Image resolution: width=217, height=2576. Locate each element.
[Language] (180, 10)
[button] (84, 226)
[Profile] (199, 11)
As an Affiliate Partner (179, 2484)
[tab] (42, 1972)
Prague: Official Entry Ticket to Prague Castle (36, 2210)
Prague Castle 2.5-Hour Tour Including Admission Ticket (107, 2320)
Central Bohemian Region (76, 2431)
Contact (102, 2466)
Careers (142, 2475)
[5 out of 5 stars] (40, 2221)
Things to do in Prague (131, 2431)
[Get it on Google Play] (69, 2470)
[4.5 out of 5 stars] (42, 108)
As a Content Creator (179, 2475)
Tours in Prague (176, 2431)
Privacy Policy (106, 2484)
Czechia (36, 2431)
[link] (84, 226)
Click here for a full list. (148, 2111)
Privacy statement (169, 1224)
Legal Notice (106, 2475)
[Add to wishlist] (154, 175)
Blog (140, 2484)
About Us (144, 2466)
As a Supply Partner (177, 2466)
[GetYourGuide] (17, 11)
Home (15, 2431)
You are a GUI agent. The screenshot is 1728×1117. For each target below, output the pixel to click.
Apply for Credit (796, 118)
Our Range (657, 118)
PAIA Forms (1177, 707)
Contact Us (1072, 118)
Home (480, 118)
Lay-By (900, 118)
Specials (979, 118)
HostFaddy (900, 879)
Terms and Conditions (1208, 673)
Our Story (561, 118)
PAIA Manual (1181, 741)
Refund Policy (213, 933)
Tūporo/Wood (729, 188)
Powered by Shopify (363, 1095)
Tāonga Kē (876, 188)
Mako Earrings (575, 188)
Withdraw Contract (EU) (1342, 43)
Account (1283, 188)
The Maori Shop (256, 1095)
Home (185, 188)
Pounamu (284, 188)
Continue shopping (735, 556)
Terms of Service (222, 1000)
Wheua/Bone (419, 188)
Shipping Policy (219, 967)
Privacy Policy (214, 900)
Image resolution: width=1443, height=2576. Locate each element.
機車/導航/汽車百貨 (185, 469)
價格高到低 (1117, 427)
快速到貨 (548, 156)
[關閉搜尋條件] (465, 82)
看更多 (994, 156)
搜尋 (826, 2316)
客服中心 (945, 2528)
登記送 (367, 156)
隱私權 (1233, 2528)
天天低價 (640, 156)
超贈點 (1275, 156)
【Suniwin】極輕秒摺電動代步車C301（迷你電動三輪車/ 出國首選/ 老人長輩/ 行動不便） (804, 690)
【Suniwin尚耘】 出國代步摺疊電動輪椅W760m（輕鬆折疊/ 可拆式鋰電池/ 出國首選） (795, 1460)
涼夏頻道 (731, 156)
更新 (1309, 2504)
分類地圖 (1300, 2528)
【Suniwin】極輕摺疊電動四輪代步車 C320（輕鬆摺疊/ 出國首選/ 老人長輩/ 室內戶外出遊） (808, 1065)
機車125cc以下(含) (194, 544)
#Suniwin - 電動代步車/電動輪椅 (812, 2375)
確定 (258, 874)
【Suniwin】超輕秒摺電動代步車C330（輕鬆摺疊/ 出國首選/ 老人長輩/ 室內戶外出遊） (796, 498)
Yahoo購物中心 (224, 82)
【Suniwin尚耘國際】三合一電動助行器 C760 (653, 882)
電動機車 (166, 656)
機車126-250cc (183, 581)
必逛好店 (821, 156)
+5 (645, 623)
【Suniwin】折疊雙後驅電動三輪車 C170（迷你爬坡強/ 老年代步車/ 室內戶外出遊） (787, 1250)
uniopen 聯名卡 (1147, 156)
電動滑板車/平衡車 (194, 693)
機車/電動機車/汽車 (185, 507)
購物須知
= = = = =
◆ **EXERCISE REQUIREMENTS**: Retype the material exactly, including every line.

◆ **EXPECTED ANSWER**:
Image resolution: width=217, height=2576. Locate each element.
[Language] (180, 10)
[button] (84, 226)
[Profile] (199, 11)
As an Affiliate Partner (179, 2484)
[tab] (42, 1972)
Prague: Official Entry Ticket to Prague Castle (36, 2210)
Prague Castle 2.5-Hour Tour Including Admission Ticket (107, 2320)
Central Bohemian Region (76, 2431)
Contact (102, 2466)
Careers (142, 2475)
[5 out of 5 stars] (40, 2221)
Things to do in Prague (131, 2431)
[Get it on Google Play] (69, 2470)
[4.5 out of 5 stars] (42, 108)
As a Content Creator (179, 2475)
Tours in Prague (176, 2431)
Privacy Policy (106, 2484)
Czechia (36, 2431)
[link] (84, 226)
Click here for a full list. (148, 2111)
Privacy statement (169, 1224)
Legal Notice (106, 2475)
[Add to wishlist] (154, 175)
Blog (140, 2484)
About Us (144, 2466)
As a Supply Partner (177, 2466)
[GetYourGuide] (17, 11)
Home (15, 2431)
You are a GUI agent. The screenshot is 1728×1117. For each target below, output the pixel to click.
Apply for Credit (796, 118)
Our Range (657, 118)
PAIA Forms (1177, 707)
Contact Us (1072, 118)
Home (480, 118)
Lay-By (900, 118)
Specials (979, 118)
HostFaddy (900, 879)
Terms and Conditions (1208, 673)
Our Story (561, 118)
PAIA Manual (1181, 741)
Refund Policy (213, 933)
Tūporo/Wood (729, 188)
Powered by Shopify (363, 1095)
Tāonga Kē (876, 188)
Mako Earrings (575, 188)
Withdraw Contract (EU) (1342, 43)
Account (1283, 188)
The Maori Shop (256, 1095)
Home (185, 188)
Pounamu (284, 188)
Continue shopping (735, 556)
Terms of Service (222, 1000)
Wheua/Bone (419, 188)
Shipping Policy (219, 967)
Privacy Policy (214, 900)
Image resolution: width=1443, height=2576. Locate each element.
機車/導航/汽車百貨 (185, 469)
價格高到低 (1117, 427)
快速到貨 (548, 156)
[關閉搜尋條件] (465, 82)
看更多 (994, 156)
搜尋 (826, 2316)
客服中心 (945, 2528)
登記送 (367, 156)
隱私權 (1233, 2528)
天天低價 (640, 156)
超贈點 (1275, 156)
【Suniwin】極輕秒摺電動代步車C301（迷你電動三輪車/ 出國首選/ 老人長輩/ 行動不便） (804, 690)
【Suniwin尚耘】 出國代步摺疊電動輪椅W760m（輕鬆折疊/ 可拆式鋰電池/ 出國首選） (795, 1460)
涼夏頻道 (731, 156)
更新 (1309, 2504)
分類地圖 (1300, 2528)
【Suniwin】極輕摺疊電動四輪代步車 C320（輕鬆摺疊/ 出國首選/ 老人長輩/ 室內戶外出遊） (808, 1065)
機車125cc以下(含) (194, 544)
#Suniwin - 電動代步車/電動輪椅 (812, 2375)
確定 (258, 874)
【Suniwin】超輕秒摺電動代步車C330（輕鬆摺疊/ 出國首選/ 老人長輩/ 室內戶外出遊） (796, 498)
Yahoo購物中心 (224, 82)
【Suniwin尚耘國際】三合一電動助行器 C760 (653, 882)
電動機車 (166, 656)
機車126-250cc (183, 581)
必逛好店 (821, 156)
+5 (645, 623)
【Suniwin】折疊雙後驅電動三輪車 C170（迷你爬坡強/ 老年代步車/ 室內戶外出遊） (787, 1250)
uniopen 聯名卡 (1147, 156)
電動滑板車/平衡車 (194, 693)
機車/電動機車/汽車 (185, 507)
購物須知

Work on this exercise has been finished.